I copied and pasted your command-line invocation, so... hmm. Not sure.

Second, despite the differences, this nevertheless hit the same assert.

I fired up gdb and stepped through what's going on and I'm not sure if I would really call it a "bug". Obviously, an assert isn't fun to trip over, but it actually caught a corner case that was unhandled.

For an explanation, recall that we're using an "adaptive" butterfly factorization. When we factorize a block column of $\Phi$, we start with the entire $m \times n_{\mbox{block}}$ matrix, then:

  1. Attempt to compute a low-rank factorization of $\Phi$ [Footnote 1].
  2. If the block has too few rows or columns, just emit the current block and continue.
  3. Check if we can truncate it at all [Footnote 2]. If we can, do so and declare victory.
  4. Otherwise, push down to the children of the space tree node associated with the current subblock and recursively continue from (1).

This recurrence is embodied in the while loop on line 423 of fac_streamer.c. It uses a stack instead of actual functional recursion to ensure that the column block is traversed from top to bottom.

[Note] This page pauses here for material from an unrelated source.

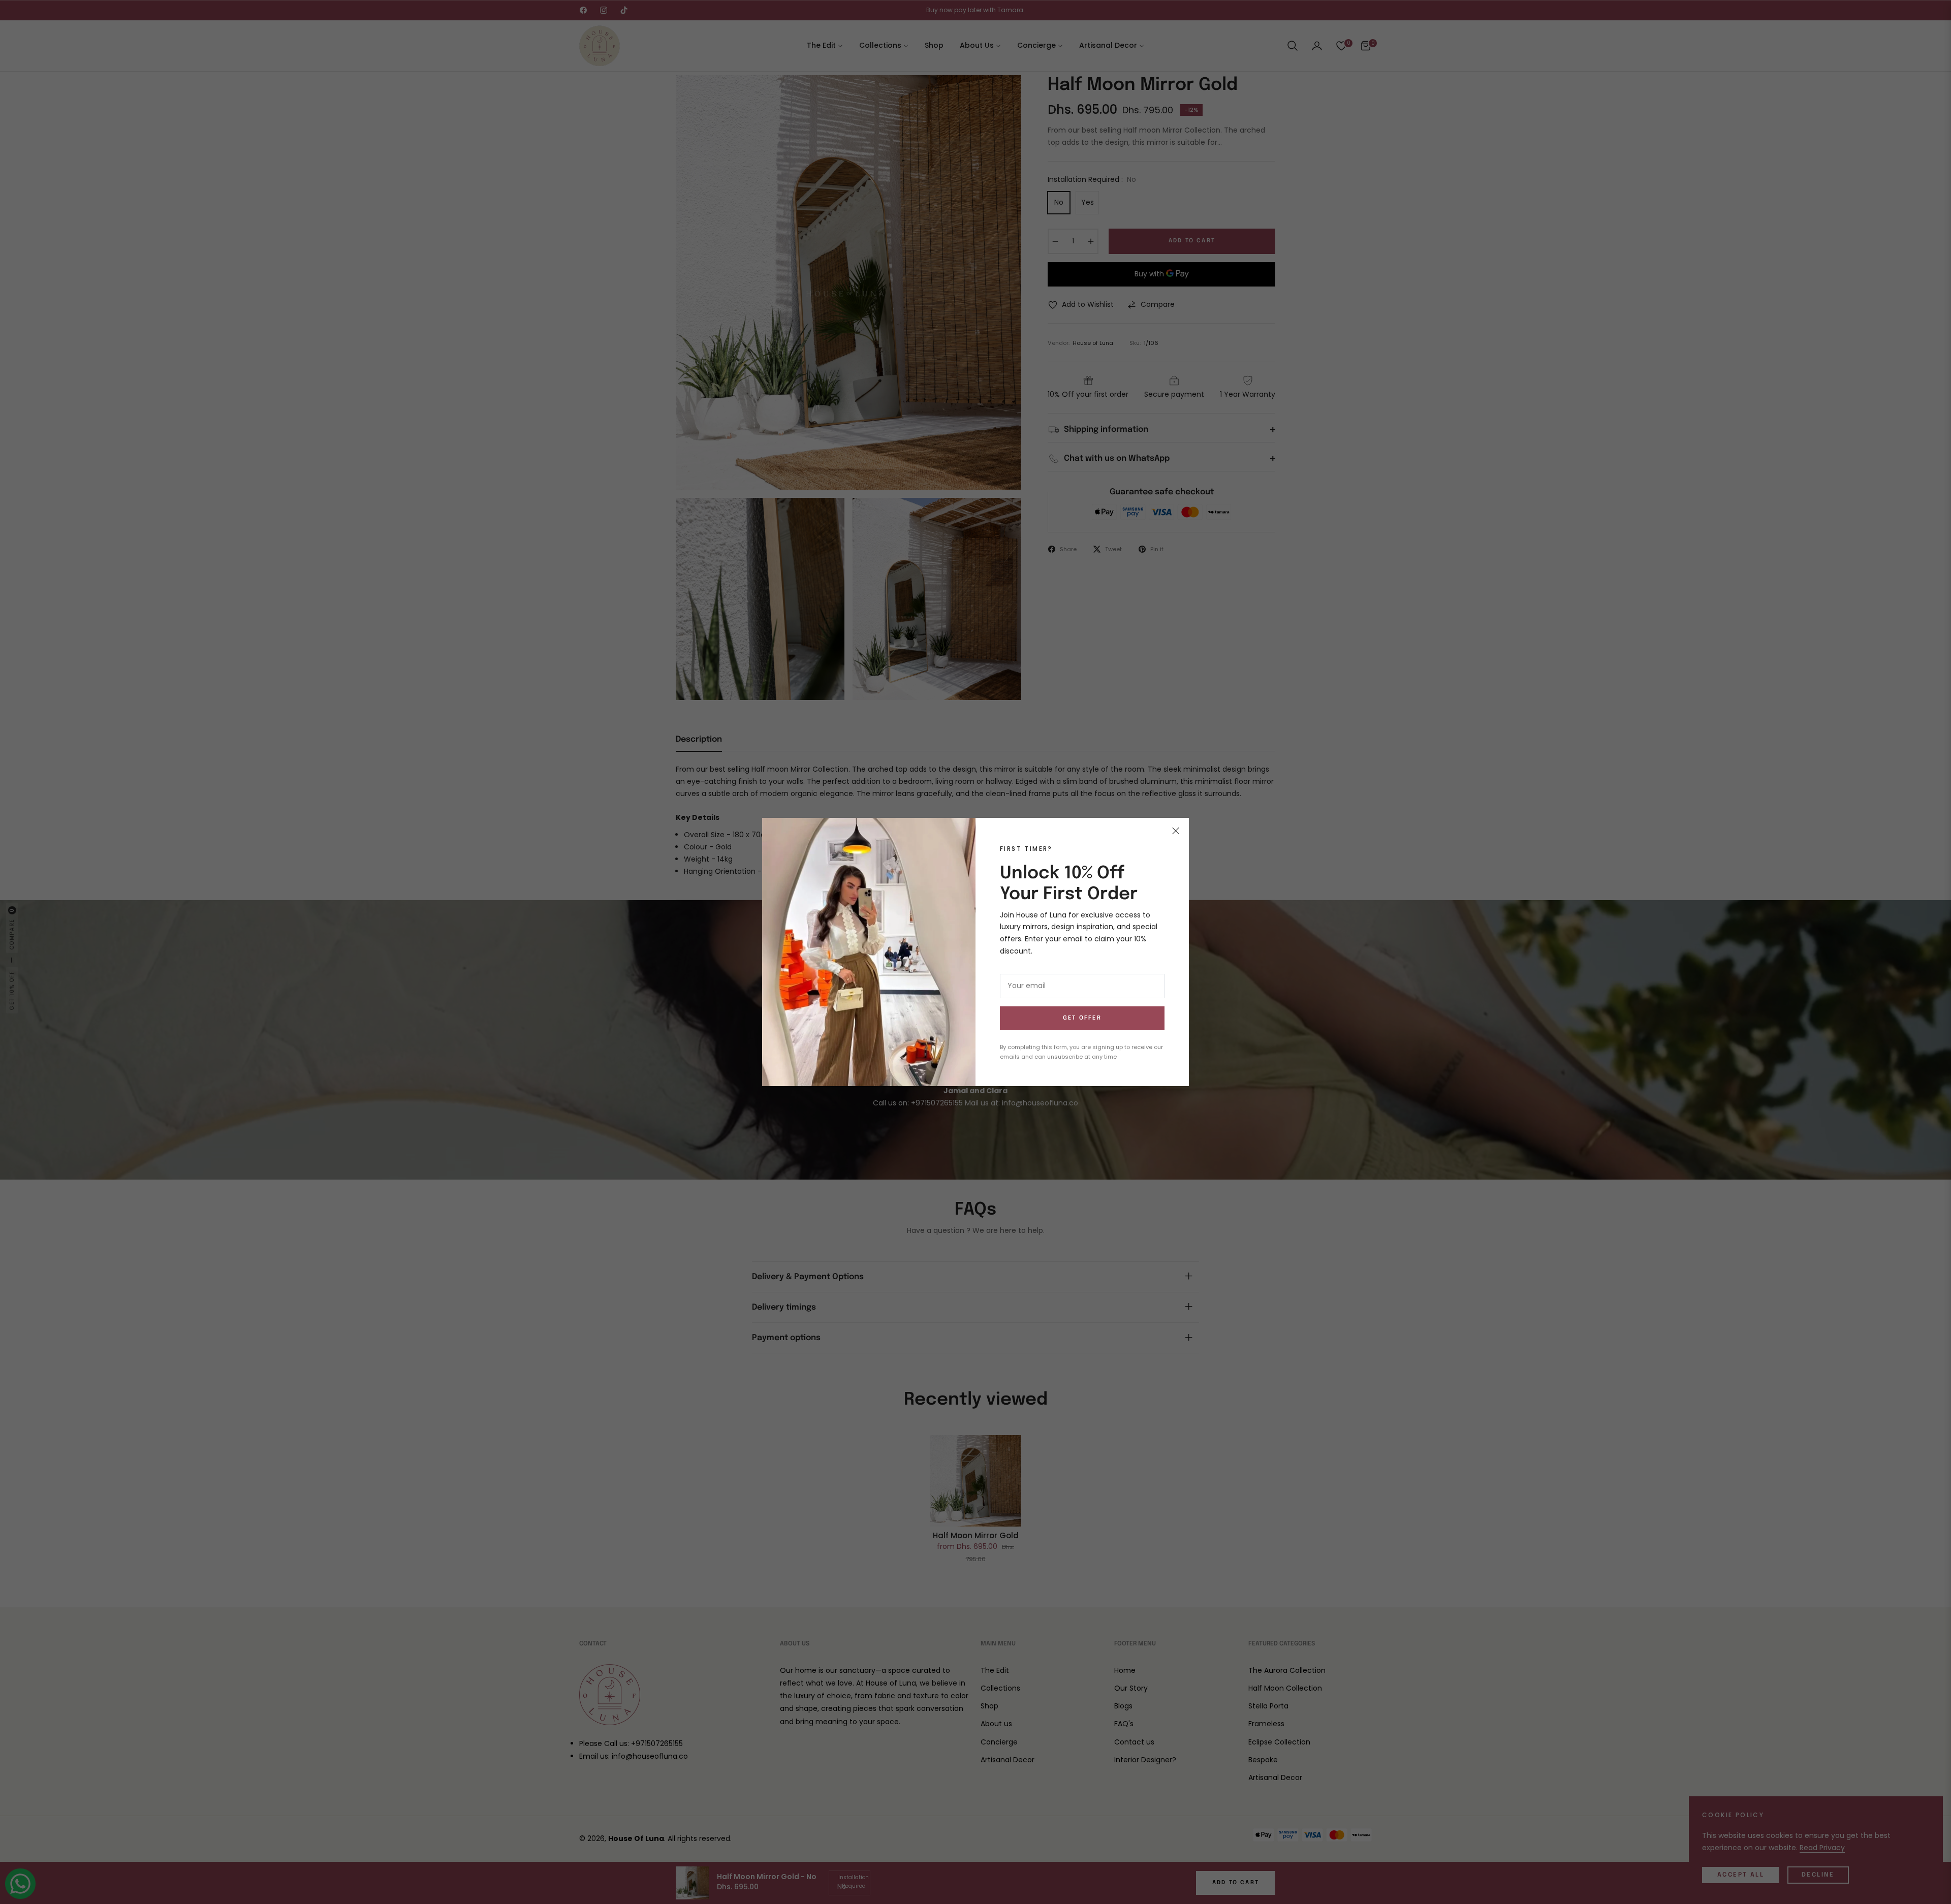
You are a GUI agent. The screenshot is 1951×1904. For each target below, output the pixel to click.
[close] (1176, 831)
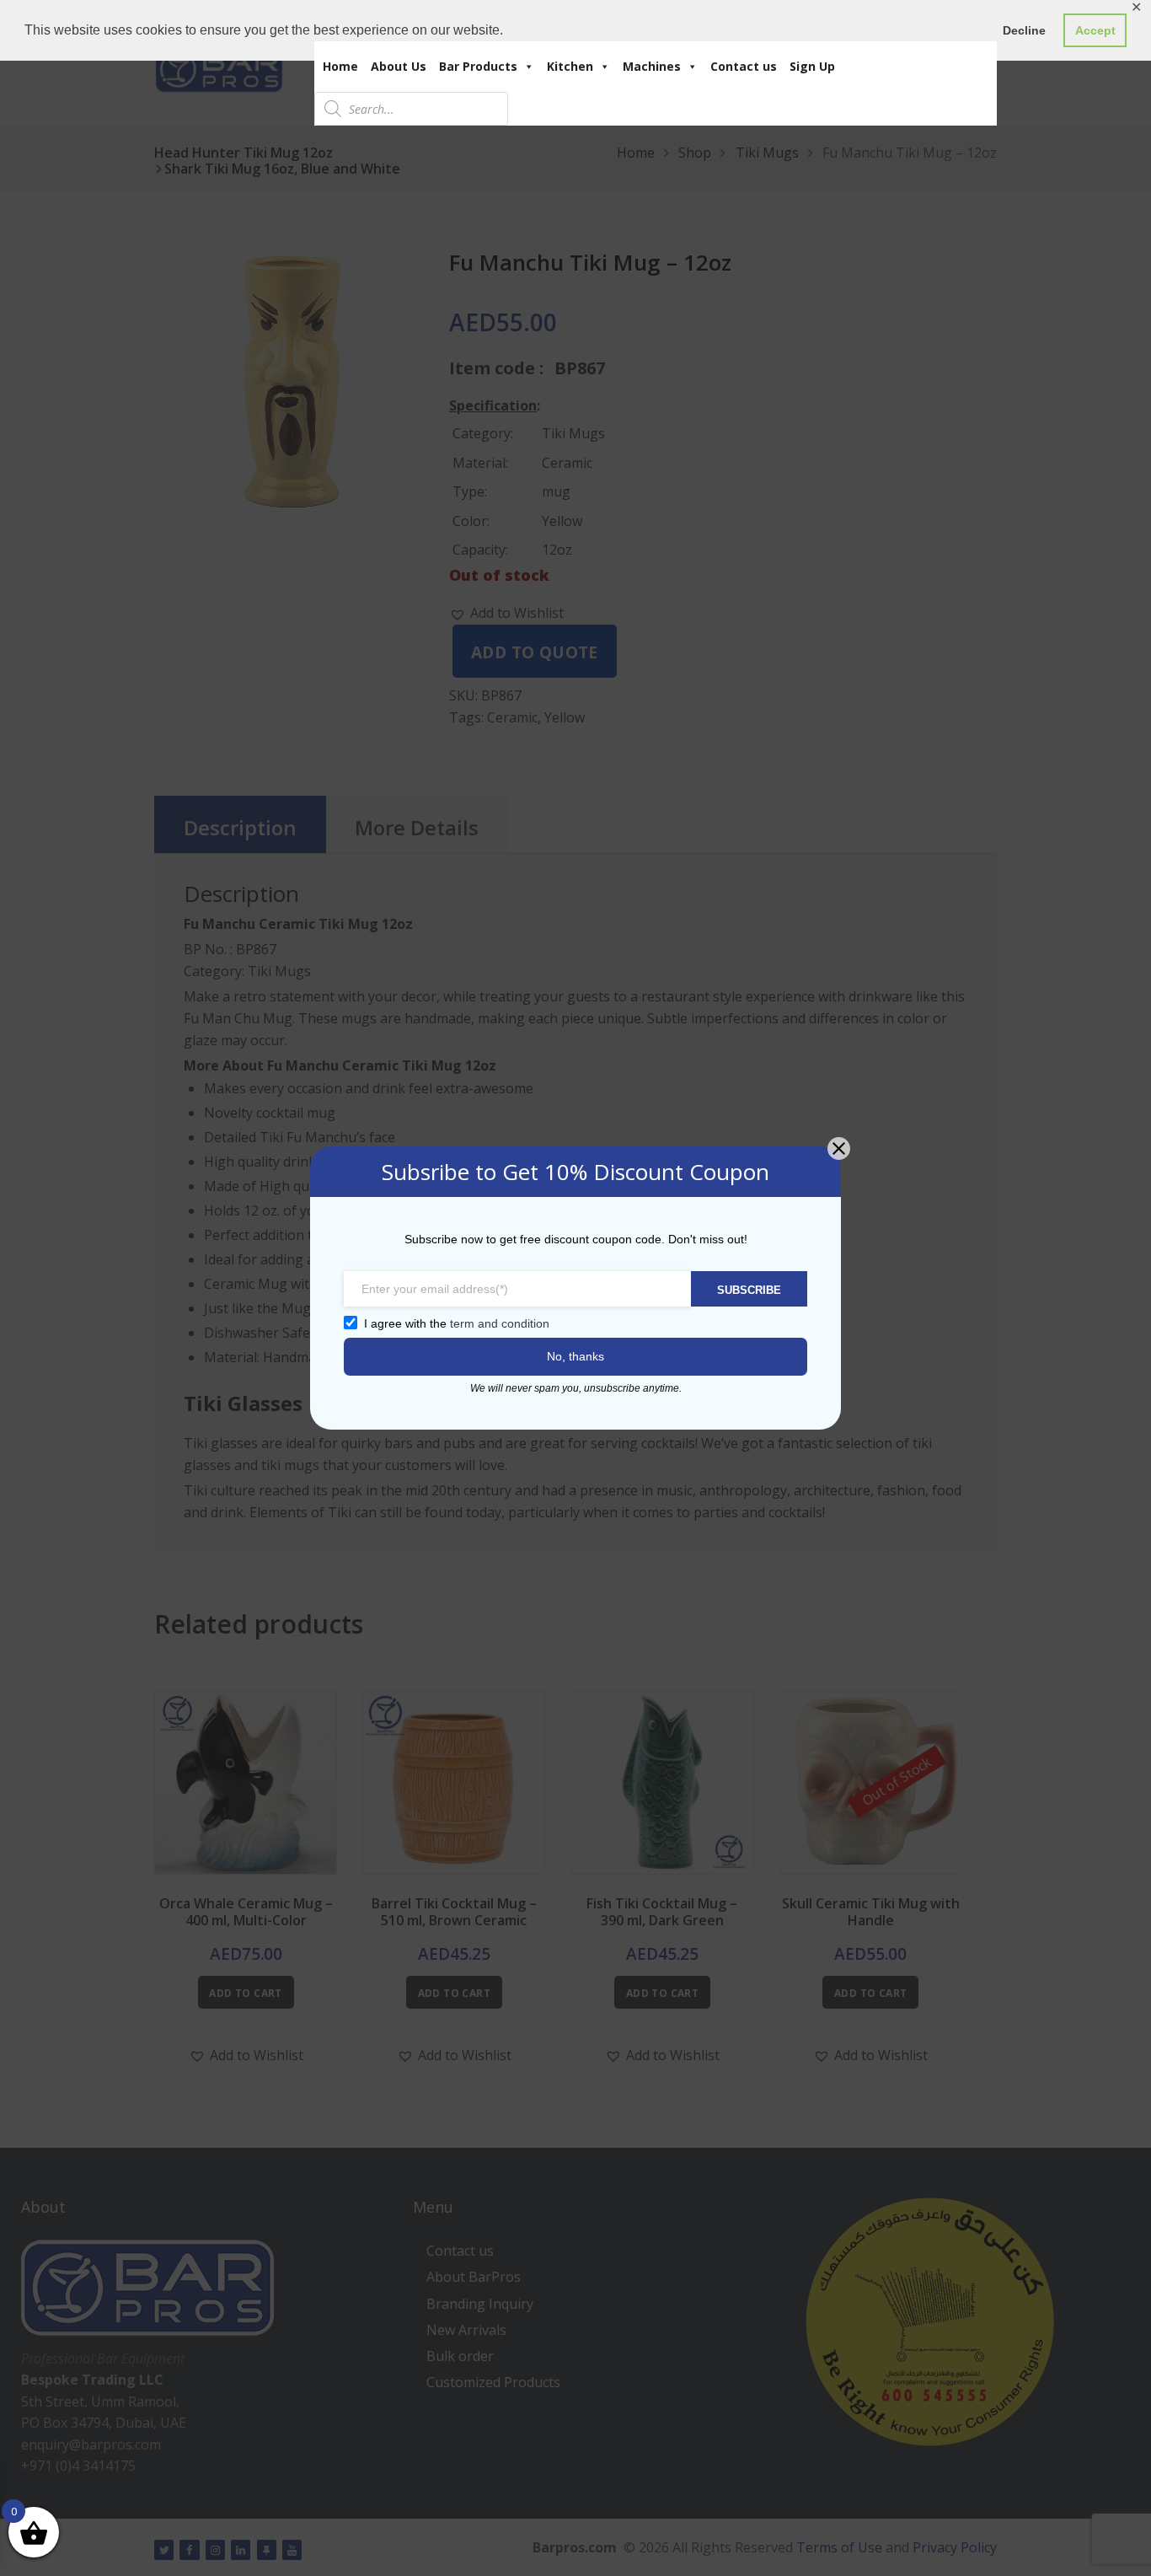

So, when that assert trips, we've reached a point where we have a block that isn't small enough (caught by 2), that we can't truncate (caught by 3), and is a leaf node in the space tree (can't continue the recursion).

The simple thing to do here is to just emit the block and keep moving. But I think it actually is a very useful signal telling us that we should give up. For the problem setup in question, it's a clear indicator that we're trying to compress noise. Doing so would be a waste and we should probably give up streaming entirely.

Let me know if you have any thoughts. I know how to "fix" this, but I want you to wrap your head around what's going on before I do, because it's sort of crucial to how we design our numerical experiments.


Footnote 1: This actually means we end up doing an SVD of the first column block at "the top of the space tree" (maximum number of rows). This is a semi-orthogonal matrix, so this is a total waste. I need to add an option to skip this. It can indeed be useful for some kinds of butterfly factorizations, but not for LBO.

Footnote 2: We should come up with a smarter truncation strategy. We want to save memory. Only dropping a few terms can easily result in the SVD being larger than the original matrix. We need to estimate the number of bytes used and only truncate if it's smaller.

sampotter commented 3 months ago

OK, I did go ahead and add a flag to control this since I had some more time to work. New run:

using FEM matrices loaded from binaries in directory ../../../../butterfly-LBO-models/sphere_meshes/h/4/ (4098 verts)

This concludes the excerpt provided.